Lei que cria licenciamento estadual e facilita a atividade garimpeira no estado foi suspensa por decisão cautelar. Parecer jurídico do Cimi defende que medida seja declarada inconstitucional
O Supremo Tribunal Federal (STF) suspendeu, em fevereiro, a Lei estadual 1.453/2021, de Roraima, que regulamentava o licenciamento ambiental do garimpo no estado e liberava o uso de mercúrio na atividade.

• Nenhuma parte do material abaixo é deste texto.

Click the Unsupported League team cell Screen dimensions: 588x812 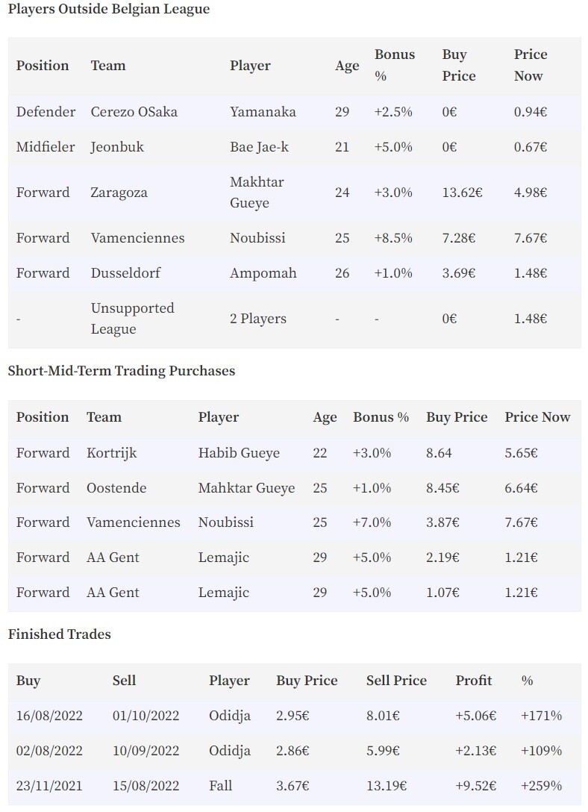[x=133, y=319]
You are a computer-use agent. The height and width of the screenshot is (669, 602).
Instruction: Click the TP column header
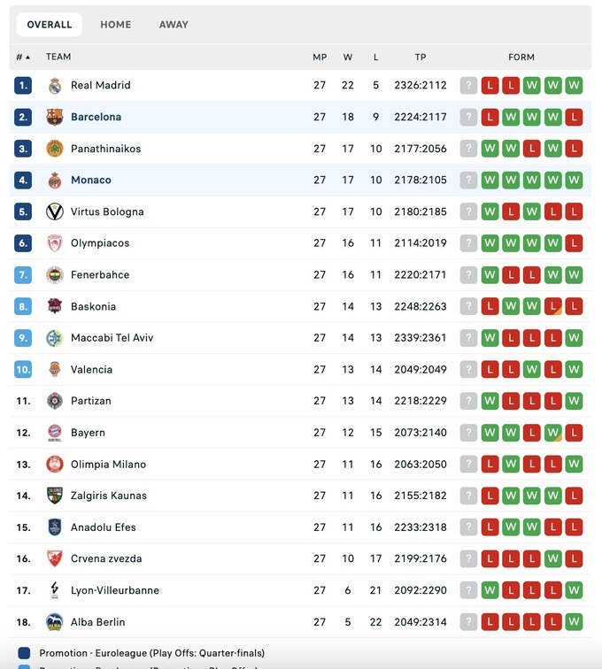pyautogui.click(x=421, y=58)
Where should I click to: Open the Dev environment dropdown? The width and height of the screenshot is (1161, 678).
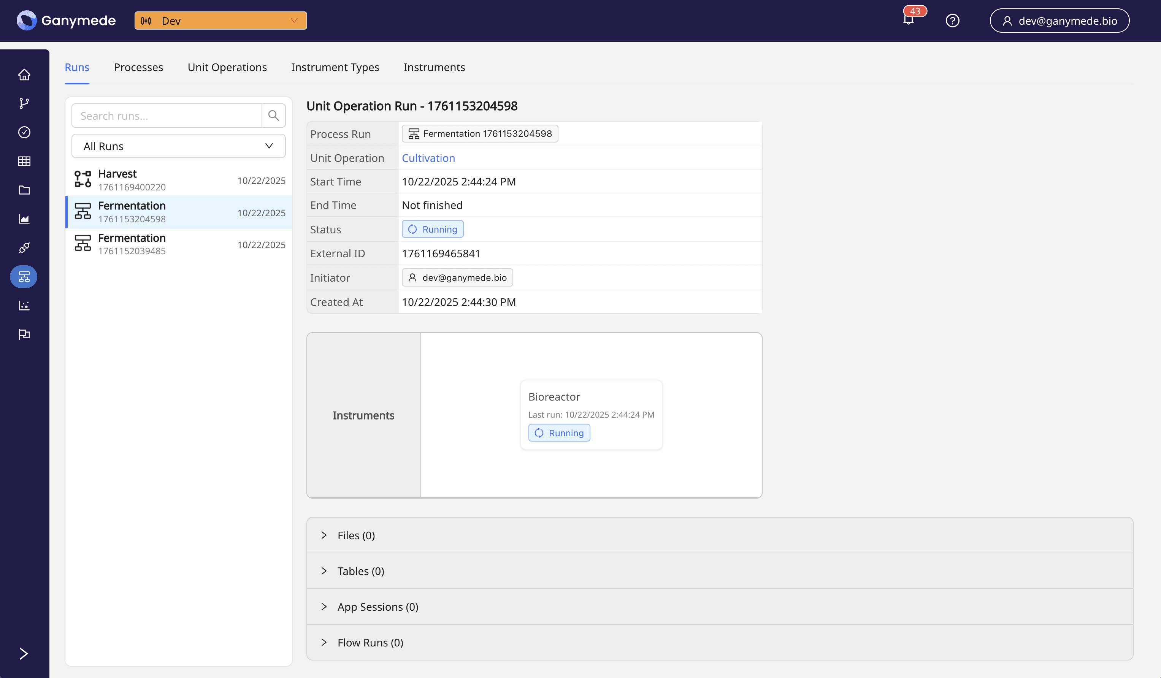point(221,21)
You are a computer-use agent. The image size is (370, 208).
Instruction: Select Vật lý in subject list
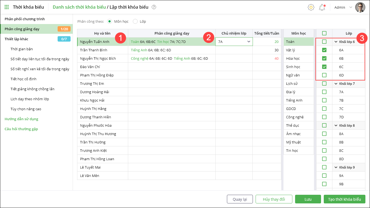[290, 50]
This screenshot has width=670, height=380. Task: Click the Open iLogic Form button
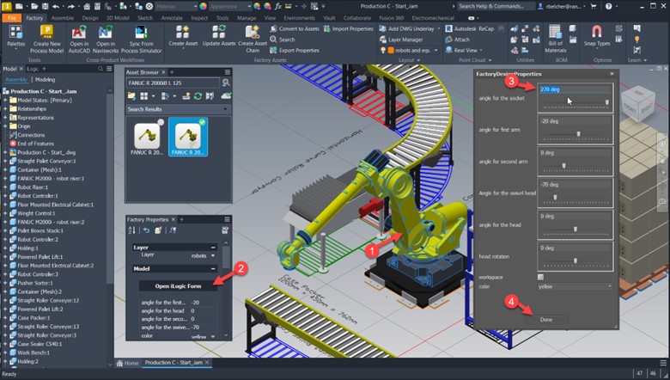coord(178,286)
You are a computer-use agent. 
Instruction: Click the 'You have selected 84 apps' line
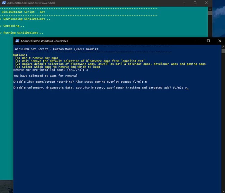pos(45,75)
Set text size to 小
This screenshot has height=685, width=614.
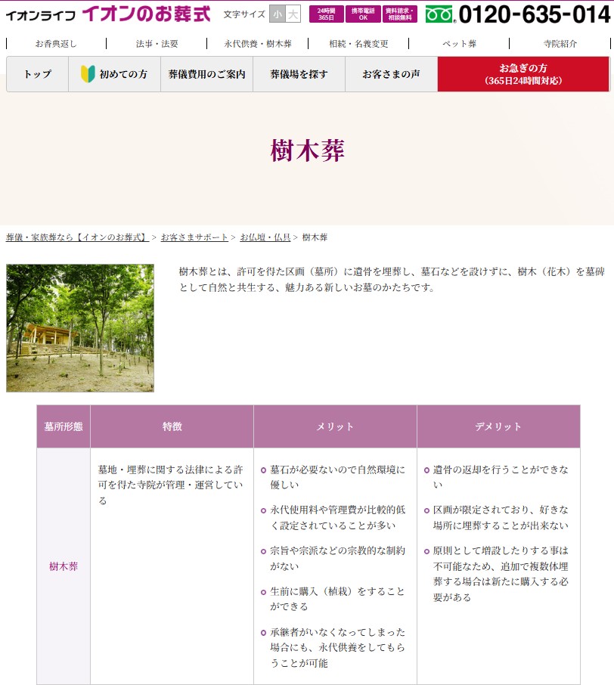[278, 14]
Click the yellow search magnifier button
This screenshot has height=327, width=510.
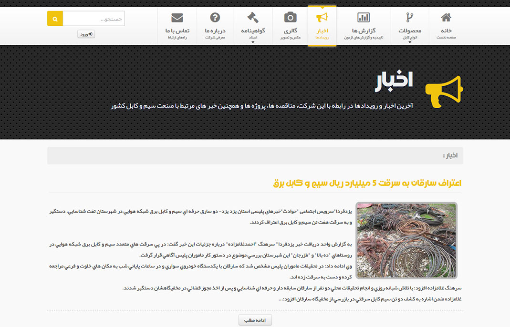pyautogui.click(x=55, y=19)
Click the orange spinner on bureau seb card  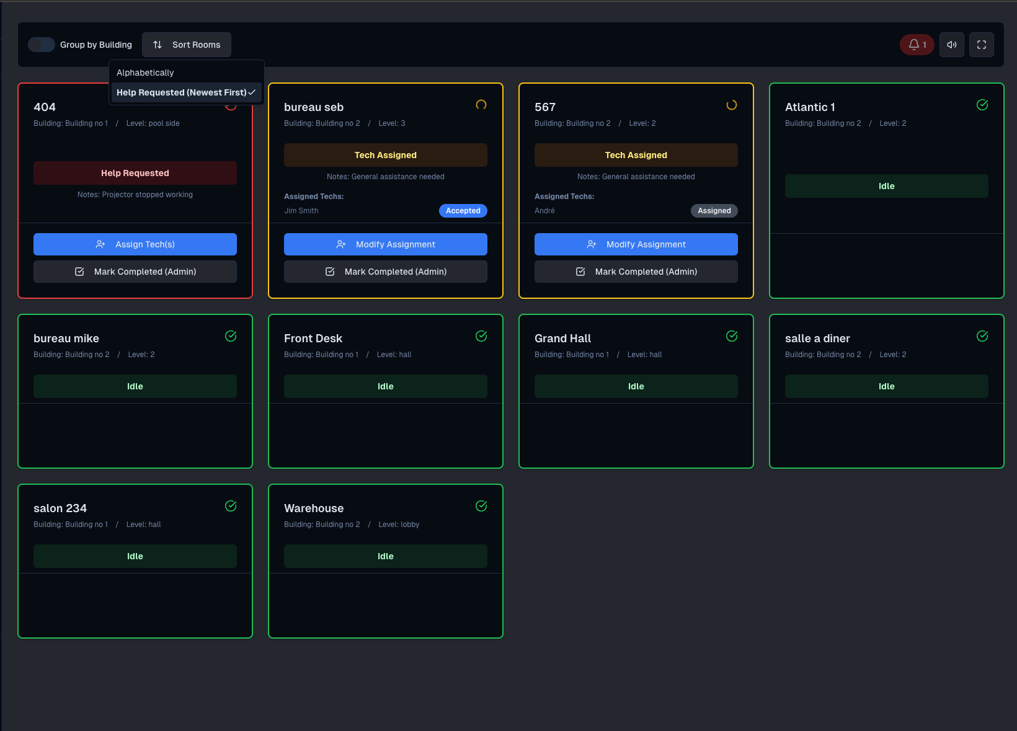click(481, 105)
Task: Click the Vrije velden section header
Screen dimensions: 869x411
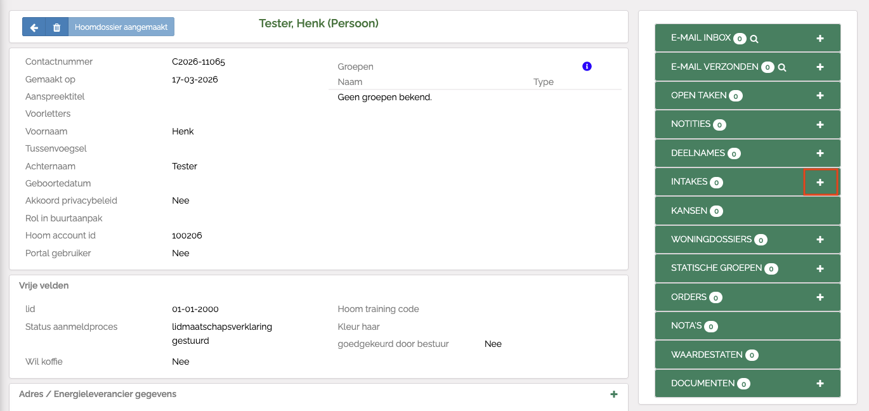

A decisão cautelar foi tomada pelo ministro Alexandre de Moraes, relator do caso, e ainda precisa ser analisada pelo plenário da Suprema Corte.
Em parecer técnico (acesse aqui), a assessoria jurídica do Conselho Indigenista Missionário – Cimi Regional Norte 1 defende que a lei seja declarada inconstitucional, por violar direitos dos povos indígenas e disposições da Constituição Federal, da legislação nacional e de tratados internacionais que o Brasil integra.
A suspensão da Lei 1.453/2021 foi determinada na Ação Direta de Inconstitucionalidade (ADI) 6672, de autoria do partido Rede Sustentabilidade. O projeto que resultou na lei agora suspensa foi proposto pelo governo do estado de Roraima, aprovado pela Assembleia Legislativa estadual e sancionado no dia 8 de fevereiro.
Num estado em que as invasões a terras indígenas, o desmatamento de áreas protegidas e até a disseminação do coronavírus entre os povos originários em meio à pandemia estão diretamente ligados à prática do garimpo ilegal, o projeto vinha enfrentando a oposição de diversas entidades da sociedade civil e de organizações indígenas desde sua tramitação.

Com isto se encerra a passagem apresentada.